So there’s one way in which the evolutionary perspective has been helpful: it’s allowed us to get a better of idea of the kind of answer we should be looking for. But what would be even better is if we could actually find an answer, using this approach.

Progovac doesn’t have a complete answer here, but she does have a fairly promising sketch of one. The key insight it relies on is the idea that some syntactic constructions are more archaic than others. She identifies four approximate stages of syntactic evolution, which are listed below.

1. The one-word or holophrastic stage, in which all utterances consist of a single word, with no internal structure whatsoever. Multiple words may be uttered in succession, but there is no higher-level structure, only a string of isolated words. The words convey a set of concepts to the listener and the listener has to rely solely on pragmatics to work out how the concepts compose to form a statement about the world. Nim Chimpsky, a chimpanzee who researchers tried to teach (signed) language to, never got past this stage: an example utterance of his was “Give orange me give eat orange me eat orange give me eat orange give me you”.

One-word utterances are still possible in modern languages: “Fire!” Children also often pass through a one-word stage when they are learning to speak, although it’s not clear how far this can be attributed to linguistic constraints, as opposed to physical or general cognitive ones.

2. The two-word or paratactic stage. In this stage utterances consist of at most two words, which are linked by an operation called Conjoin. The two words are of equal status within the resulting constituent; there are no heads or complements. Conjoined constituents cannot themselves be Conjoined, so there is no recursion. Within a string of utterance, the separate utterances (each corresponding to a single Conjoined constituent) are identifiable via prosodic cues such as pitch rise-fall patterns. The interpretation of each constituent is less dependent on pragmatics. Simple, two-word intransitive sentences could already be uttered at this stage, and there might have already been a rudimentary noun-verb distinction. However, in order to convey more complex relations between concepts, inference from pragmatics would still be necessary.

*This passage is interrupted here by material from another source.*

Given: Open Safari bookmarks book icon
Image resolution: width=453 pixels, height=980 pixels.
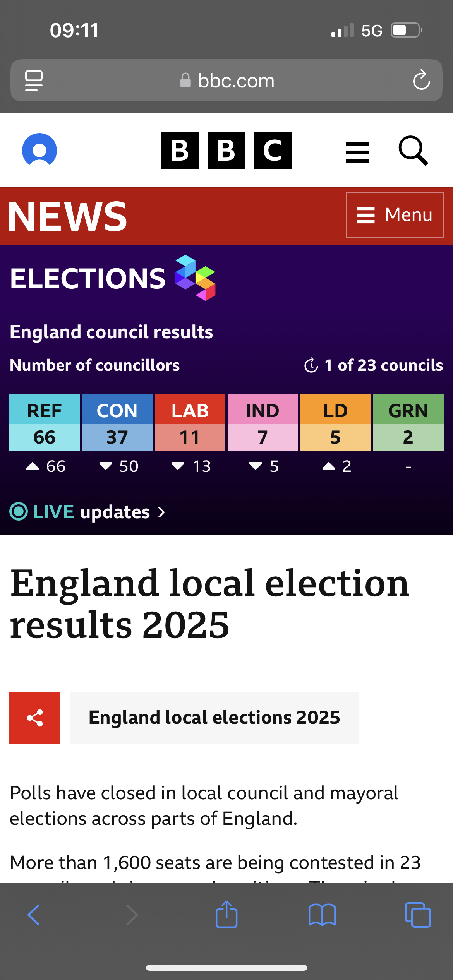Looking at the screenshot, I should pos(322,915).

Paratactic constructions still exist in mature human language, but, apart from simple intransitive clauses, they are marginal. Some notable examples are agentive verb-noun compounds (pickpocket, scarecrow), orders (Everybody out!), and the construction which involves a non-case-marked noun followed by a verb and is uttered with an exaggerated rise in pitch on each word, used to convey incredulity at the idea that the statement could be true: Me, a liar?! Adjunction (roughly, the addition of “optional” phrases that add extra information such as adjectives and adverbs) is also a little parataxis-like. When an adjunct combines with a phrase, the resulting phrase is of exactly the same type, in syntactic terms, as the original phrase—one can substitute “black dog” into more or less every sentence that contains “dog”, for example, and preserve grammaticality. This is in contrast to the combination of heads with complements, which results in entirely new phrases with different syntactic distributions.

3. The three-word or coordinate stage. This is similar to the previous stage, except that function words emerge for the first time, in the role of “linkers”: they come in between two Conjoined words in order to mark the conjunction. This makes it easier to identify constituent boundaries, backing up the prosodic cues which are relied on in the paratactic stage. Different linkers may have come to be used in order to add different shades of meaning (cf. and and but in English), but otherwise there is little change in expressive power.

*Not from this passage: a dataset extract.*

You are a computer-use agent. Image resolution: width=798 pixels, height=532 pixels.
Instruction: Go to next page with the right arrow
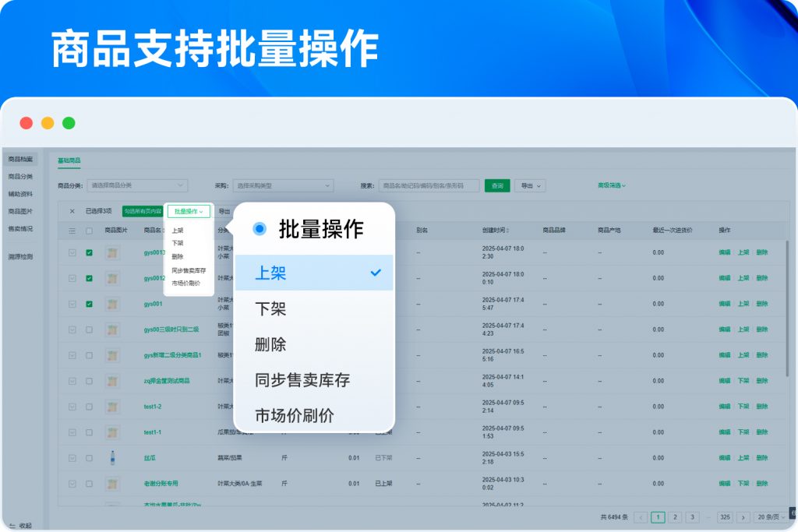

4. The categorical / hierarchical stage. At this stage, different categories of phrases become identifiable for the first time, on the basis of the content words and linkers they contain. For example, John eat might be identifiable as a verb phrase (John is eating) and John dog might be identifiable as a noun phrase (John’s dog). This facilitates the substitution of words for phrases, which allows hierarchical, recursive structure to emerge for the first time (John dog eat = John’s dog is eating), and at this point language reaches its full expressive power.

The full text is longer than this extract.